しかし、その手はワタシの前を撫でるだけで、触れてはくれない。
いや、どんなにアナタが手を伸ばし、ワタシがそれに応えようとも、決して触れることは許されない。
触れたくても、触れられない。
絶対的な隔たりがワタシ達の中には存在した。
それでもアナタはワタシに向き合ってくれる。ワタシもアナタに向かい合う。それだけで嬉しくて、それだけでいいんだと思った。
触れたいなどとは贅沢な望み。
話しかけて欲しいなど無駄な望み。
アナタにとってワタシはどういう存在? ワタシにはアナタしかいない。
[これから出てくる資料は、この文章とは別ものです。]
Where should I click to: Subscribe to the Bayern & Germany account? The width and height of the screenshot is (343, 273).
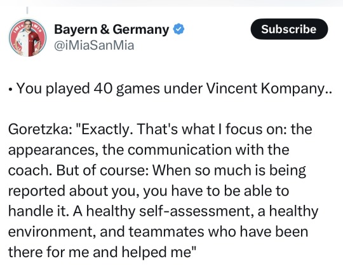coord(289,29)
アナタがいなければワタシは存在しえない。
それだけ大切な存在だということを、アナタは分かっている?
頭では分かってはいても、話しかけて欲しい。触れてほしい。
そう願うのは無駄だとしても、いつかは、いつかはこの垣根を越えてくれるかもしれない。
そんなありもしない夢を見て、ワタシは今日もアナタに笑顔を向ける。
ワタシは一生、囚われの身。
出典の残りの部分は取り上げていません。